- EXERCISE DETAILS -
Give all the data again exactly.

· · · · ·

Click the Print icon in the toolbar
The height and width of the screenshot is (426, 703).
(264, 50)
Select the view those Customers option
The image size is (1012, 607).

· · · · ·

- RESPONSE AREA -
Click the Print icon in the toolbar
The height and width of the screenshot is (426, 703).
(264, 50)
Select the view those Customers option
The image size is (1012, 607).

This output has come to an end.